══ INFORMATION PROVIDED
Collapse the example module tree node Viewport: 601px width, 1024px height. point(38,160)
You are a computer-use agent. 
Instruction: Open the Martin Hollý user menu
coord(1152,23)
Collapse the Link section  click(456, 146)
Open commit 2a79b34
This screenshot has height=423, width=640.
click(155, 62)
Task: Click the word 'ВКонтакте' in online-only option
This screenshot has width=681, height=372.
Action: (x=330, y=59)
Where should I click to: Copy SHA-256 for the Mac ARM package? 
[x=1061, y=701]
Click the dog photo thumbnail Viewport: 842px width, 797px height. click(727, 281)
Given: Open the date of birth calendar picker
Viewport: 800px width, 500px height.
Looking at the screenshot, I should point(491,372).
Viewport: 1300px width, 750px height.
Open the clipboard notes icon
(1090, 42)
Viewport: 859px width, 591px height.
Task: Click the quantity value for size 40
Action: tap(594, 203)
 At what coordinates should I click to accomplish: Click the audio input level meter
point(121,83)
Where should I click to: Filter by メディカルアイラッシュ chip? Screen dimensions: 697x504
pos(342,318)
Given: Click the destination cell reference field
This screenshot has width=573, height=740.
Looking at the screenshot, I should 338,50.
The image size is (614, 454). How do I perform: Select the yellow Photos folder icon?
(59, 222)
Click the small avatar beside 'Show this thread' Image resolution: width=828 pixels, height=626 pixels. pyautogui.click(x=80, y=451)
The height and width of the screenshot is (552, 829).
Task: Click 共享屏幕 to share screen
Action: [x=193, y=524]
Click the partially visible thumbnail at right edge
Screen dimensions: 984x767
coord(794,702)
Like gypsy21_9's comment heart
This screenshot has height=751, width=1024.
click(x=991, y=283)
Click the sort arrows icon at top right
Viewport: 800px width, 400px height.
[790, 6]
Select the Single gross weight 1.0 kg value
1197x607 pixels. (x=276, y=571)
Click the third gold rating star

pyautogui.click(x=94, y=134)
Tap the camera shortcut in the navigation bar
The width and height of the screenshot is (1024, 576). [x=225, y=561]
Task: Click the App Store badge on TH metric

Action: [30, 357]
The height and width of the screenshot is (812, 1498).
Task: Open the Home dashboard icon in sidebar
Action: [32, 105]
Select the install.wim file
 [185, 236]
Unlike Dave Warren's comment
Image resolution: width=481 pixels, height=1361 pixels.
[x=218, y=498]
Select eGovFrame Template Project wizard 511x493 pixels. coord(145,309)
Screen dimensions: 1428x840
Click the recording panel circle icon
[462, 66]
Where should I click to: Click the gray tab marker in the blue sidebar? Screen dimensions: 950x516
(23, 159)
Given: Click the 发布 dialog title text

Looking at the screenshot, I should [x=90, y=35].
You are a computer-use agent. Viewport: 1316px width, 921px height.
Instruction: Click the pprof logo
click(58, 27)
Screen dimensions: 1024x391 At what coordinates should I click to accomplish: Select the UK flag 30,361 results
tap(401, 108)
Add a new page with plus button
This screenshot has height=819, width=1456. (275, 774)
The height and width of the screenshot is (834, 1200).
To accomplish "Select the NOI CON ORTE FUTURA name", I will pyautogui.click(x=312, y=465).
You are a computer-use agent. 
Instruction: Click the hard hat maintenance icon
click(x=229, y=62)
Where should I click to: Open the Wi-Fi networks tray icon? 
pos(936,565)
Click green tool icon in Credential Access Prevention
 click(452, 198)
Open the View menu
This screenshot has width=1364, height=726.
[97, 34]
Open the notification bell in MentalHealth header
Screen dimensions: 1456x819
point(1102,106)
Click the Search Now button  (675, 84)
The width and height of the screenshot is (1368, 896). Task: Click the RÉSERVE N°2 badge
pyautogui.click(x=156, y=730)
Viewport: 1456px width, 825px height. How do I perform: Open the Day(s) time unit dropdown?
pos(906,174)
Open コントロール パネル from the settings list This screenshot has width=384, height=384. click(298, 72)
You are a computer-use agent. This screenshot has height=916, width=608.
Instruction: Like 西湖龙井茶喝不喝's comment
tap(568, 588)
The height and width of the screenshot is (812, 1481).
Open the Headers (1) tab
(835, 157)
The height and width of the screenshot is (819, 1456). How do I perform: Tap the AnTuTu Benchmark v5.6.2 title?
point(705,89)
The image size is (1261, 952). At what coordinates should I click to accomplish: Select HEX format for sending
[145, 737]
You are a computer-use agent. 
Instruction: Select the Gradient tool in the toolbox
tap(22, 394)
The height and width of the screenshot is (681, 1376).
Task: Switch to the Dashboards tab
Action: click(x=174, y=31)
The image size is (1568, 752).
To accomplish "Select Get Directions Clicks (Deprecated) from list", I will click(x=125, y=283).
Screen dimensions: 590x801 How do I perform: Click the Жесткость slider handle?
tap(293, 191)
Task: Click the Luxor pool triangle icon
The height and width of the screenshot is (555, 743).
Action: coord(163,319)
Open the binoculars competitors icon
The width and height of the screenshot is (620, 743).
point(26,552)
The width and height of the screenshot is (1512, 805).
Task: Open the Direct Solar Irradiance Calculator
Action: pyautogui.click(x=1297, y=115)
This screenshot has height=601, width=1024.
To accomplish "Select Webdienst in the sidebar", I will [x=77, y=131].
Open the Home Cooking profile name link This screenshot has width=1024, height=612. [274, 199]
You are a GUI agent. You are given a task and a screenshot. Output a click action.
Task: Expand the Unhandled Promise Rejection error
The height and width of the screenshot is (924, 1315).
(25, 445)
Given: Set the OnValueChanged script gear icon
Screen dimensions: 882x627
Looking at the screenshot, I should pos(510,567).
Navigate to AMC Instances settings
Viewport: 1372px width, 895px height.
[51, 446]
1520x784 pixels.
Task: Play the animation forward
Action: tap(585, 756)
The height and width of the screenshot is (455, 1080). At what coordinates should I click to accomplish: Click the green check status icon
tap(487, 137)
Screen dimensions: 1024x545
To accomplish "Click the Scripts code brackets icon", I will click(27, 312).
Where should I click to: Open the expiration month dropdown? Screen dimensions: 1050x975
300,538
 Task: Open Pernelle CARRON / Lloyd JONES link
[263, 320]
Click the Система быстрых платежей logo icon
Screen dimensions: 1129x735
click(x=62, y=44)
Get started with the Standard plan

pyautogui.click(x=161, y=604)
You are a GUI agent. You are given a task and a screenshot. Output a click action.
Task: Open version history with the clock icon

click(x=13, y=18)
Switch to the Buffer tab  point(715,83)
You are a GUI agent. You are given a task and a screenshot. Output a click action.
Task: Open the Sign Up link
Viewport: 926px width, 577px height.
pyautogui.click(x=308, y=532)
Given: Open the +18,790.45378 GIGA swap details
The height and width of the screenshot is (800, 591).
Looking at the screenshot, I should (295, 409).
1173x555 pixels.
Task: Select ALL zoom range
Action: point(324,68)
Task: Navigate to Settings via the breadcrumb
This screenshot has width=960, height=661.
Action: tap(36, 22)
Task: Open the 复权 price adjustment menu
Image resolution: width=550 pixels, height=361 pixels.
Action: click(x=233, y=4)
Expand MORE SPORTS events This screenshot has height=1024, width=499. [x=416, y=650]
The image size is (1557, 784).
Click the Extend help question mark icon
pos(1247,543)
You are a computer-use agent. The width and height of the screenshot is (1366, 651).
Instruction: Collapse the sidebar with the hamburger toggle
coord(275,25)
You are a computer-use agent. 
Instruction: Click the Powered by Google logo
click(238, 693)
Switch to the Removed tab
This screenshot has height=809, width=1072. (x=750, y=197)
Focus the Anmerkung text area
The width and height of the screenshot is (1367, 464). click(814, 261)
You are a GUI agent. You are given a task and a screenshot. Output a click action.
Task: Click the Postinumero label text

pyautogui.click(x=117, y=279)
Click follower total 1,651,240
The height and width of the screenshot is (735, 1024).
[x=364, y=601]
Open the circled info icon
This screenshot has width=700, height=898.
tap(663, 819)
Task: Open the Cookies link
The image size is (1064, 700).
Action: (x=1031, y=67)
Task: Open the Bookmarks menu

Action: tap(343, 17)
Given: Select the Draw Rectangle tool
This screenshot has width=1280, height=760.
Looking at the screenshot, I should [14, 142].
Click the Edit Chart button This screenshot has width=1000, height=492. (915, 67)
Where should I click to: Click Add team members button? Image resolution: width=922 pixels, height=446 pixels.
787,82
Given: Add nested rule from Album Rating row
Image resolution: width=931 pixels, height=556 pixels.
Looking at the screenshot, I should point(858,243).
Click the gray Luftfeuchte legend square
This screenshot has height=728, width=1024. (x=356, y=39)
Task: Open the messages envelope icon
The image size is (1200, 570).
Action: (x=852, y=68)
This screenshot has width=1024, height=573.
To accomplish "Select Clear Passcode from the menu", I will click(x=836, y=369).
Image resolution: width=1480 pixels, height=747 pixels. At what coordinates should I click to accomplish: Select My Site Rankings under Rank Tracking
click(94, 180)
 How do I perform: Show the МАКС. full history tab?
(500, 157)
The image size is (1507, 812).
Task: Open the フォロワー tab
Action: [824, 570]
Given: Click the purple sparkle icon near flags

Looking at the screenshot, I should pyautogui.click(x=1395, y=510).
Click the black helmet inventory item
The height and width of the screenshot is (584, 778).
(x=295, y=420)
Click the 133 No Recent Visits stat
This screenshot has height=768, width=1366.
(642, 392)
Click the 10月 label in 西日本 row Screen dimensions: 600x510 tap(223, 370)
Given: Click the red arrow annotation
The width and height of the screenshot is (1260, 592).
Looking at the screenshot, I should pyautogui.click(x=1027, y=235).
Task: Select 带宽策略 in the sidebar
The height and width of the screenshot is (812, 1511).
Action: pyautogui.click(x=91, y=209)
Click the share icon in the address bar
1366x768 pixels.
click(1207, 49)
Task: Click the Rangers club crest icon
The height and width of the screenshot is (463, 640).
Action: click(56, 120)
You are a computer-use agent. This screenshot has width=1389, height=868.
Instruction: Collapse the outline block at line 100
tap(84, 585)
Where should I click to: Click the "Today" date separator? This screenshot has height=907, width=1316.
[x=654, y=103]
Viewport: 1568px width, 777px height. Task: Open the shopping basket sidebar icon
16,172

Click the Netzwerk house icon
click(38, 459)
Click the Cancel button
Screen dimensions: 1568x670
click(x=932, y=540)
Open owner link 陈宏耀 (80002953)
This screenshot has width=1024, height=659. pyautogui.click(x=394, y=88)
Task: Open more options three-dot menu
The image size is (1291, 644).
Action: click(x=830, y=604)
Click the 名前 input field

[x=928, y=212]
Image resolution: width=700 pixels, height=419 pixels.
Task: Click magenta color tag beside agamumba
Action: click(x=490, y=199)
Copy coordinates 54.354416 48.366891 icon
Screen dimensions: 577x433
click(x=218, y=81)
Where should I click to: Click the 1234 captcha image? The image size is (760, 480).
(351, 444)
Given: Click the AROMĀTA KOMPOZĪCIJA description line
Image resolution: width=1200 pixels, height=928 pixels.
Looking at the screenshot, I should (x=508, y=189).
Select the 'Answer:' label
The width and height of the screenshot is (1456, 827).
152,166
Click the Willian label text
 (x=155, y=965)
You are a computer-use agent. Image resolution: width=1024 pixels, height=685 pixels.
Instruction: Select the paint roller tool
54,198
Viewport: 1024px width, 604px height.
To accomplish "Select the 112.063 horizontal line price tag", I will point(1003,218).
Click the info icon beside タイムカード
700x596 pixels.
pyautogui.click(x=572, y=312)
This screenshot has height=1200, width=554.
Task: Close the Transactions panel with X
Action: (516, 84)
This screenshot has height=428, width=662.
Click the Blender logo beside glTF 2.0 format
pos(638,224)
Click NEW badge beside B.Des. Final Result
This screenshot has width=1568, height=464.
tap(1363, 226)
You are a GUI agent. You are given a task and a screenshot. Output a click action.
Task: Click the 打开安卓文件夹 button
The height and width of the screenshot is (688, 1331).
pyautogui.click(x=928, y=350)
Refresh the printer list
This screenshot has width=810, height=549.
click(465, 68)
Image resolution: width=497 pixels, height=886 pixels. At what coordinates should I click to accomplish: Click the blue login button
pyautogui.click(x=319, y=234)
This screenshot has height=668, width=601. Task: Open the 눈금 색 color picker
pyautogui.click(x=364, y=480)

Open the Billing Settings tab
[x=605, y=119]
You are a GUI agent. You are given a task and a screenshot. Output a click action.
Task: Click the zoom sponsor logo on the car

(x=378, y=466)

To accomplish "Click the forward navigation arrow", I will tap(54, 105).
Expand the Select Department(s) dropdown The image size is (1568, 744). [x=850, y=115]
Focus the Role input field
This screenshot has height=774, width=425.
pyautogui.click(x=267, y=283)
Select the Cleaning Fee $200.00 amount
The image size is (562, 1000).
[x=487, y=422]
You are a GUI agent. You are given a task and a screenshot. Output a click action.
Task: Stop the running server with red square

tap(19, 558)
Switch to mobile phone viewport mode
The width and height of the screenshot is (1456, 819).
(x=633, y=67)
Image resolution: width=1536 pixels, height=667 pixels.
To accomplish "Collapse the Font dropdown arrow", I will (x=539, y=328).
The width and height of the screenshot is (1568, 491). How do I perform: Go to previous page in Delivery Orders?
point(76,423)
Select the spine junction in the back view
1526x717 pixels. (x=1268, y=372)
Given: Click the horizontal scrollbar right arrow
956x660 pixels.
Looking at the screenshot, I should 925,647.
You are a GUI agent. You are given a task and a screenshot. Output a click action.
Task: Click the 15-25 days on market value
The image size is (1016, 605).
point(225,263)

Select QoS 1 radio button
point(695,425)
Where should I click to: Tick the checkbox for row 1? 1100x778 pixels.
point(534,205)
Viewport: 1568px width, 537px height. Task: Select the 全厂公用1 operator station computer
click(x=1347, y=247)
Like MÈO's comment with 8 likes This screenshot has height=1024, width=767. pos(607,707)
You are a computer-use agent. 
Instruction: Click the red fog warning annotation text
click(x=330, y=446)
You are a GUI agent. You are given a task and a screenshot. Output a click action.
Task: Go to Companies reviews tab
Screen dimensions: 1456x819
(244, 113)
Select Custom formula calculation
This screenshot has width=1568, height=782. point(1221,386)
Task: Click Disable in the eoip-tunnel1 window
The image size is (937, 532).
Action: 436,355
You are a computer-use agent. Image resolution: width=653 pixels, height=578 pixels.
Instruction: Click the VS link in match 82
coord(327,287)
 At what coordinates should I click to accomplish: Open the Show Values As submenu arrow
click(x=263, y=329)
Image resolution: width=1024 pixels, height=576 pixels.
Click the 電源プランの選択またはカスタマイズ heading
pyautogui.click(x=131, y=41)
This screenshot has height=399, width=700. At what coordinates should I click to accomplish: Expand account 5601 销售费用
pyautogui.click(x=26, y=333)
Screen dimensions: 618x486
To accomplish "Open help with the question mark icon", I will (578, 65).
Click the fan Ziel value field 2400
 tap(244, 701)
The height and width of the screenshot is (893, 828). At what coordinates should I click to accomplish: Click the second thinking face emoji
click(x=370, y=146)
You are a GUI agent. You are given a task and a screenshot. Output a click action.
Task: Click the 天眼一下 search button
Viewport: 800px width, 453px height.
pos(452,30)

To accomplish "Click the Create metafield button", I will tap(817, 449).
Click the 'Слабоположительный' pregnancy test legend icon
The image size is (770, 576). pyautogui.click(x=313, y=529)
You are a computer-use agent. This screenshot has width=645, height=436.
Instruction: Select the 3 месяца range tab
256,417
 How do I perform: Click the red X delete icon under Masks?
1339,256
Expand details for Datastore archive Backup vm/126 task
════
WORK TO BE COMPLETED | Edit the records from the line with "Switch to the Removed tab" up to and including the line with "Click the Edit", changing "Bookmarks" to "History" and leaving everything else as it is. Give only those lines.

COMPLETED EXERCISE |
Switch to the Removed tab
This screenshot has height=809, width=1072. (x=750, y=197)
Focus the Anmerkung text area
The width and height of the screenshot is (1367, 464). click(814, 261)
You are a GUI agent. You are given a task and a screenshot. Output a click action.
Task: Click the Postinumero label text

pyautogui.click(x=117, y=279)
Click follower total 1,651,240
The height and width of the screenshot is (735, 1024).
[x=364, y=601]
Open the circled info icon
This screenshot has width=700, height=898.
tap(663, 819)
Task: Open the Cookies link
The image size is (1064, 700).
Action: (x=1031, y=67)
Task: Open the History menu

Action: tap(343, 17)
Given: Select the Draw Rectangle tool
This screenshot has width=1280, height=760.
Looking at the screenshot, I should [14, 142].
Click the Edit Chart button This screenshot has width=1000, height=492. (915, 67)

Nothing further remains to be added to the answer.